Health and safety issues could end up sinking an offer to clean up a town centre waterway that has been condemned as a rubbish tip.
Meanwhile, Totnes councillors have been told if they want to find out who owns the leat they should lay claim to it themselves – and see who turns up to complain.
Totnes Sub Aqua Club has offered to clean up the leat following more than a year of complaints about the state of the waterway outside Morrisons supermarket.
The club had asked the town council to support it by sorting out the relevant permission from the leat’s owners. But councillors were warned that no one is sure just who owns which parts of the leat that runs from Totnes Weir to the Mill Tail.
And town clerk Catherine Marlton warned that if councillors get involved they could be held liable if anything goes wrong.
She told councillors: “There are health and safety problems with this.
“If we instruct them, even indirectly, we could be held liable for anything that is contracted or any accident that happens to them while they are doing it.”
And she suggested that cleaning out the waterway would be a job for specialists.
Councillors were told earlier this month that parts of the leat could be a toxic danger zone plagued by rats and the Weil’s disease they can bring with them – and possibly contaminated by metals.
They were also told that one volunteer who climbed in to the leat to clean out rubbish near the Town Mill ended up in hospital after contracting a bug.
The council has now agreed to go to the Land Registry to find out who owns which parts of the leat.
Cllr Tony Whitty said: “We need to get more information. Not only is the leat a mess, it is an absolute eyesore. For a key entry to the town, it is a tip.”
There has been pressure for years to clean up the leat which is used as a dumping ground for rubbish ranging from old car seats to supermarket trolleys in an area used by tens of thousands of visitors and residents a year to access car parking and the supermarket.
Councillors have know been told Dart Harbour – which is responsible for the navigable length of the River Dart – may take responsibility for the leat as well.
But they still felt it was important to try to find out the ownership of the various lengths of the leat
Cllr Judy Westacott warned that previous attempts to get someone to take responsibility for the waterway had fallen down because everybody said it was not them. And she protested: “It should not be down to a group of local volunteers to clean it up.”

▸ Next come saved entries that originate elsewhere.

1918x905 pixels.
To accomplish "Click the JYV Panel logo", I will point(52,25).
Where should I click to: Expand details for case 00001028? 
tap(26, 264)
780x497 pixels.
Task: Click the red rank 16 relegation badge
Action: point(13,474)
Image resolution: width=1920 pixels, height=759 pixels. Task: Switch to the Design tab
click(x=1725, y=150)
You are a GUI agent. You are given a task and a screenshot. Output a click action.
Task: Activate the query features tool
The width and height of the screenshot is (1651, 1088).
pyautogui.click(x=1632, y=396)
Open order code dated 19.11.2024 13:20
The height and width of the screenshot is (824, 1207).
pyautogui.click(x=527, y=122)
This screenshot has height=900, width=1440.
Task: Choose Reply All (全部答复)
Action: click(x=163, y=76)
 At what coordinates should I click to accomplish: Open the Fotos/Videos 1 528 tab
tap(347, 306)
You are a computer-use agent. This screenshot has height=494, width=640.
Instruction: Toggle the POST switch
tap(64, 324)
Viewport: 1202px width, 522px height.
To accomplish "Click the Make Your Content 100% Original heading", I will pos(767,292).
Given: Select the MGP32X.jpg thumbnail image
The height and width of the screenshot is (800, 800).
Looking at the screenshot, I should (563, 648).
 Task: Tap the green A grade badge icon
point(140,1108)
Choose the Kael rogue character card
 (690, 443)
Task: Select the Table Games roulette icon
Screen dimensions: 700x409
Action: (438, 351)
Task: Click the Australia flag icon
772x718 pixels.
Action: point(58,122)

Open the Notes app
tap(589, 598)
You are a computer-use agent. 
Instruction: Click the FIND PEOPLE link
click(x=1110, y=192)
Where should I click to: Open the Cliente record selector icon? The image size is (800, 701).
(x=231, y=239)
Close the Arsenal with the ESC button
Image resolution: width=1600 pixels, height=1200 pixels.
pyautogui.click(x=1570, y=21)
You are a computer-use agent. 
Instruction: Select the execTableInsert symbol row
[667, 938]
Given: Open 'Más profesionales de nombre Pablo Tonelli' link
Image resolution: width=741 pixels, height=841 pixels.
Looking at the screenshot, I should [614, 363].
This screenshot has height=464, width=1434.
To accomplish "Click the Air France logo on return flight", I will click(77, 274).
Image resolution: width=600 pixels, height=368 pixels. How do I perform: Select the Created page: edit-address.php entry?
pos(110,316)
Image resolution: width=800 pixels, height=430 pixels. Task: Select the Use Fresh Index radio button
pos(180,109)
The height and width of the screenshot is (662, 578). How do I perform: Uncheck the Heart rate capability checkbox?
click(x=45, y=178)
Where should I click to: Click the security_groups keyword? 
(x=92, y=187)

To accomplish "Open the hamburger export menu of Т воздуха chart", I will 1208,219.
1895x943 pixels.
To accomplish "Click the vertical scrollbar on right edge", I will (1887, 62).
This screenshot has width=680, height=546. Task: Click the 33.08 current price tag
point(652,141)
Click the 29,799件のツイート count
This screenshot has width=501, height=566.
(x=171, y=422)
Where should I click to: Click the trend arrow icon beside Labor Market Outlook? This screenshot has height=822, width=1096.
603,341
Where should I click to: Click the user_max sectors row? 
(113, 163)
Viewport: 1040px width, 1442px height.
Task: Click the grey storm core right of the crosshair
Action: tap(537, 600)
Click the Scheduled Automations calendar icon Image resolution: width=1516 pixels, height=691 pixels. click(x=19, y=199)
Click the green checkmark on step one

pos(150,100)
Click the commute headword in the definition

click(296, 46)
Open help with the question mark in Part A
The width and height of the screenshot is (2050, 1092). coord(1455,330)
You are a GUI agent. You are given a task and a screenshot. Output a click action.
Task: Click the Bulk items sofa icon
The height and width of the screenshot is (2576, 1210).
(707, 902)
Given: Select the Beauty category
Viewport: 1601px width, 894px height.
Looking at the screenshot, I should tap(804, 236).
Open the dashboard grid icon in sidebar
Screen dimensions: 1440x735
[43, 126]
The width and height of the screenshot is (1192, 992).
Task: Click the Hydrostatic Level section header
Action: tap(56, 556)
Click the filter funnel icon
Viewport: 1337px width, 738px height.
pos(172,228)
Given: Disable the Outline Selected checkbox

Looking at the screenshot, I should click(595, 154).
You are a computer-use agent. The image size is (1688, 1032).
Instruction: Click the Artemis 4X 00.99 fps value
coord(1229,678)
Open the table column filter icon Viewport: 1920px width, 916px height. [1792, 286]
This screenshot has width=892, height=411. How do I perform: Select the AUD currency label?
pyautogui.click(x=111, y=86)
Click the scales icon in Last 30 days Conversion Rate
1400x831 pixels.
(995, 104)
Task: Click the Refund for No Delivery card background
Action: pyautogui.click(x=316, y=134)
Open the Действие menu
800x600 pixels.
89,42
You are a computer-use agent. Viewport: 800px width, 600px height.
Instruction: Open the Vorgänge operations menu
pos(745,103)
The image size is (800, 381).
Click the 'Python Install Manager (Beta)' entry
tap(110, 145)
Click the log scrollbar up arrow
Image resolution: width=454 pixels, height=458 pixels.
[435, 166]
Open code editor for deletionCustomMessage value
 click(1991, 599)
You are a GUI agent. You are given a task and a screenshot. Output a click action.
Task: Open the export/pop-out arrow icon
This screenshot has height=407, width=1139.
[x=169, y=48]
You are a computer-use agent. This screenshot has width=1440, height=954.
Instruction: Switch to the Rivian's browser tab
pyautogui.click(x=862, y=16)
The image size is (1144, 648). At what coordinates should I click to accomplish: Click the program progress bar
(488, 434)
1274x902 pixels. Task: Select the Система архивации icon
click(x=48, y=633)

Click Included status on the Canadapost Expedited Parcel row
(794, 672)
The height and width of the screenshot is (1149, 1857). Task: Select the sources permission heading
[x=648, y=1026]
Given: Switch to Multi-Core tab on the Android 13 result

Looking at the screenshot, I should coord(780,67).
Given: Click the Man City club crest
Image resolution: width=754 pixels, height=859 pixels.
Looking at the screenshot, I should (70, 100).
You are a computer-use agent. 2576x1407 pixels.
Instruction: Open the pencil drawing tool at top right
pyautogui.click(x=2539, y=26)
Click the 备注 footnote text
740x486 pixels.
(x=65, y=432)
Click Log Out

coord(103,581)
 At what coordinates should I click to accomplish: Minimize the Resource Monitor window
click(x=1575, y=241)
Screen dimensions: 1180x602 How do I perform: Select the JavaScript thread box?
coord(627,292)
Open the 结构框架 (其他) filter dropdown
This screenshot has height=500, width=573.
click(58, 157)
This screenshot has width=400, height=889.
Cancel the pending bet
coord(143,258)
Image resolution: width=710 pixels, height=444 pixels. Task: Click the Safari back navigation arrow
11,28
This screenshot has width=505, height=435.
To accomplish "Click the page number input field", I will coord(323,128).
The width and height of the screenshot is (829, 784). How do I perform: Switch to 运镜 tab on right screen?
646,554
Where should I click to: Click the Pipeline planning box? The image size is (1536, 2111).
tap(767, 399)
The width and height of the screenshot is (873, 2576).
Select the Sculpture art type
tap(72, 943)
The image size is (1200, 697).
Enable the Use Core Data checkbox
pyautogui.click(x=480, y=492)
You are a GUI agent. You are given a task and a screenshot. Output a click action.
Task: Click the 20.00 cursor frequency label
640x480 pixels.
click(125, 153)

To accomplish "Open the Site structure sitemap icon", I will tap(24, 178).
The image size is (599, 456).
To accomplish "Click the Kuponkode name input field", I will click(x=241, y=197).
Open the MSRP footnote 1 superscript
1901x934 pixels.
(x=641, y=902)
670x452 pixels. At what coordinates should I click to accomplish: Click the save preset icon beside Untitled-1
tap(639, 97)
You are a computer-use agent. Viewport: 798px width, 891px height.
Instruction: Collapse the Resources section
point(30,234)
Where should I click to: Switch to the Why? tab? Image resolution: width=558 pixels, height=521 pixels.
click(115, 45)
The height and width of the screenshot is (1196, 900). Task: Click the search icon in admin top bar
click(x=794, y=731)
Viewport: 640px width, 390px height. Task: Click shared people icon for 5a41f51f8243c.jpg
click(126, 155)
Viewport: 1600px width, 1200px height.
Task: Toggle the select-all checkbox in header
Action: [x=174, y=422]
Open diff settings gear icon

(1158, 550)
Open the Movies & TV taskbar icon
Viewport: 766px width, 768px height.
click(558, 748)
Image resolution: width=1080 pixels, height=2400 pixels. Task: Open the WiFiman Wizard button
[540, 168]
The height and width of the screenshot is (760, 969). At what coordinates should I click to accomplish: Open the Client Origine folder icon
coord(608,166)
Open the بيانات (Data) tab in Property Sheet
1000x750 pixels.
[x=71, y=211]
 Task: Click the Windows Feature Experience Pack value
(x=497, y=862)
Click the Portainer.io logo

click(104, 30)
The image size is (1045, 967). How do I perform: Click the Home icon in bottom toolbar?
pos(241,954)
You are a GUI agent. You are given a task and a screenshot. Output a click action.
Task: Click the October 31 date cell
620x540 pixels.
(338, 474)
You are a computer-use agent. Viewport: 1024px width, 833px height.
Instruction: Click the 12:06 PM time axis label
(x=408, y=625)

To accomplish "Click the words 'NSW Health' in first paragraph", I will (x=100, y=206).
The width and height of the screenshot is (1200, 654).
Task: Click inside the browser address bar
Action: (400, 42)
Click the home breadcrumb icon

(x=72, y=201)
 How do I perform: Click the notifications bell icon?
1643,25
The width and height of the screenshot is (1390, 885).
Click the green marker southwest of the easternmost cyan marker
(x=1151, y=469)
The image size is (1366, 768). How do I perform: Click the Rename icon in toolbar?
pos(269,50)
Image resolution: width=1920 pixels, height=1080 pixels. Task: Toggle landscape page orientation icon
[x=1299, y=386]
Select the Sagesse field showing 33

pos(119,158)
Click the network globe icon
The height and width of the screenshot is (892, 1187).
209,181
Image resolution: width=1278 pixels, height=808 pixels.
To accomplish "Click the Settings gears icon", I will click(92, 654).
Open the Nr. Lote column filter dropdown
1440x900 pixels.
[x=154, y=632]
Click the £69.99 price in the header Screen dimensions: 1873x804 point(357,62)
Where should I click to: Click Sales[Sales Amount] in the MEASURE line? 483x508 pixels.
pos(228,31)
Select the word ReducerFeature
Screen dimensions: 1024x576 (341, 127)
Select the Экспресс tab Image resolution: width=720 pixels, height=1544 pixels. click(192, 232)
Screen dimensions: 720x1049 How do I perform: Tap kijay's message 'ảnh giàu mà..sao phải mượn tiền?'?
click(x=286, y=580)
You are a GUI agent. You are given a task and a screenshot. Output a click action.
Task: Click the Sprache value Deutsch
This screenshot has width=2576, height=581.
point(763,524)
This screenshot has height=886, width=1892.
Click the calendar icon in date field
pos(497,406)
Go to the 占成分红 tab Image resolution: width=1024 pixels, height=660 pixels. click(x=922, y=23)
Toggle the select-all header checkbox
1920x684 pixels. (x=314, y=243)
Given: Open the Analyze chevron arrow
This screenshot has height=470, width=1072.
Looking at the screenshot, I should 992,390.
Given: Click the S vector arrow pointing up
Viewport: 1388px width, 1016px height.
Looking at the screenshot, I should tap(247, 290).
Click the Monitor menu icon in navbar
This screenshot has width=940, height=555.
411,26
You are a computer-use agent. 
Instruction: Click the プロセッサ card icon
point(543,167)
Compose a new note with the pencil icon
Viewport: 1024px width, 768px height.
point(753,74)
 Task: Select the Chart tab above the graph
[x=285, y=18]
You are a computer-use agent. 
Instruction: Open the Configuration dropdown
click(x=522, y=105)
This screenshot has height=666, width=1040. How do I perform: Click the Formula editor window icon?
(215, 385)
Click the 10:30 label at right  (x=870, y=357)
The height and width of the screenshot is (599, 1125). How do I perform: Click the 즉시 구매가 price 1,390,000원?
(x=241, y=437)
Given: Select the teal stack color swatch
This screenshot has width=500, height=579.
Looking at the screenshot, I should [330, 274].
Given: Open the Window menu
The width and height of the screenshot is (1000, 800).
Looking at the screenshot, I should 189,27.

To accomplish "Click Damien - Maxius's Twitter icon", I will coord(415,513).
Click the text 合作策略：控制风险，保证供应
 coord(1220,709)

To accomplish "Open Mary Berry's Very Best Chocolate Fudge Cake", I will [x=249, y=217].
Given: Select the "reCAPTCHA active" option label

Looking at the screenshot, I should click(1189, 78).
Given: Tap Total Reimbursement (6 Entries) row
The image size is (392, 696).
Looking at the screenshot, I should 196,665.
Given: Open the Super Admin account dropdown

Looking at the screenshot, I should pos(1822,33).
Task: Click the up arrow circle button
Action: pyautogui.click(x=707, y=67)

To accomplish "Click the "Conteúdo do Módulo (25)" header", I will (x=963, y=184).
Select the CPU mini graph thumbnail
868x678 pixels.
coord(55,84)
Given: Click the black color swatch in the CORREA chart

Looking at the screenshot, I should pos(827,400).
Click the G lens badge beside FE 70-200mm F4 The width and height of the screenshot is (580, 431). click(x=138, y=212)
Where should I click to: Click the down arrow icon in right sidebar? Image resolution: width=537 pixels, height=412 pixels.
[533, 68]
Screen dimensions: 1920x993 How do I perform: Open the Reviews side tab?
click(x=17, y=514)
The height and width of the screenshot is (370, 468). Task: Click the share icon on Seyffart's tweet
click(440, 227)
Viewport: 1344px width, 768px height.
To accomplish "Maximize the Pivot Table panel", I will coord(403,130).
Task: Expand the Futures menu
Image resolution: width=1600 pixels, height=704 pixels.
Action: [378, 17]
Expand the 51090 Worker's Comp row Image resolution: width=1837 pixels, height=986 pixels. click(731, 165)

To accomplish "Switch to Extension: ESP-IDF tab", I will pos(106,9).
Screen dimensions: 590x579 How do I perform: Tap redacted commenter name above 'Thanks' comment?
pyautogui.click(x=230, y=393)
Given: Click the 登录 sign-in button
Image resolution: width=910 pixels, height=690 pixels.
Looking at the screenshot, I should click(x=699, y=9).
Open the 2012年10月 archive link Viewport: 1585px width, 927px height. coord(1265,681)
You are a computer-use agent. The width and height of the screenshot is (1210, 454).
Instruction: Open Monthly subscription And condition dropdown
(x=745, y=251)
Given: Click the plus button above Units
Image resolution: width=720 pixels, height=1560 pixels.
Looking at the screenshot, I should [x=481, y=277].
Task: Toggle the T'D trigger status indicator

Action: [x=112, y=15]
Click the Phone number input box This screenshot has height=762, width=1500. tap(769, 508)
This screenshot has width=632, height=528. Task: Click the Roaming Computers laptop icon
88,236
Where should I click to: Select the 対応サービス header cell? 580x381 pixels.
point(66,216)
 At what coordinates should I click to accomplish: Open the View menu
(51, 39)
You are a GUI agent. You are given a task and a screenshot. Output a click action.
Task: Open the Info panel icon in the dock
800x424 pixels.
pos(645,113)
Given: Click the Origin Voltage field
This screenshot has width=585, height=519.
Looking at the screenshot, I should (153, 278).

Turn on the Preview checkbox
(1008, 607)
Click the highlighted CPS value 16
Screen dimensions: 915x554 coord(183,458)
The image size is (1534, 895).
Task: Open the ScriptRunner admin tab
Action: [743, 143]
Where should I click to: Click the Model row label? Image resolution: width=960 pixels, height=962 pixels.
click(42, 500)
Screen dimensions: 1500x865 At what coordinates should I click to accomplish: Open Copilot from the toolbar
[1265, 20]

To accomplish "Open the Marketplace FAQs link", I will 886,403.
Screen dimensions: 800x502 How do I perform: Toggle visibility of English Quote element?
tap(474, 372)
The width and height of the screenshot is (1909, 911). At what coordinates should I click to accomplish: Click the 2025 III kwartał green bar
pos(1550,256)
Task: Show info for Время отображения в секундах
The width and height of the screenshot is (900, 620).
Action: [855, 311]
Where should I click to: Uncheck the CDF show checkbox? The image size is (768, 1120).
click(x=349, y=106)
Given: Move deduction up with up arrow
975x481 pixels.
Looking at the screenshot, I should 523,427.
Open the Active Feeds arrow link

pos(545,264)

Cllr Pip Paine suggested that if no one was willing to claim the leat then councillors should claim it for the town.
“If we can grab it, we should. Anyone who thinks that they own it will soon tell us.”
Ms Marlton said councillors had been talking about the state of the leat for a long time now and asked: “Once we know who owns the leat, how are you going to make somebody do what they should do about it?
“We have very limited powers to make anybody do anything.”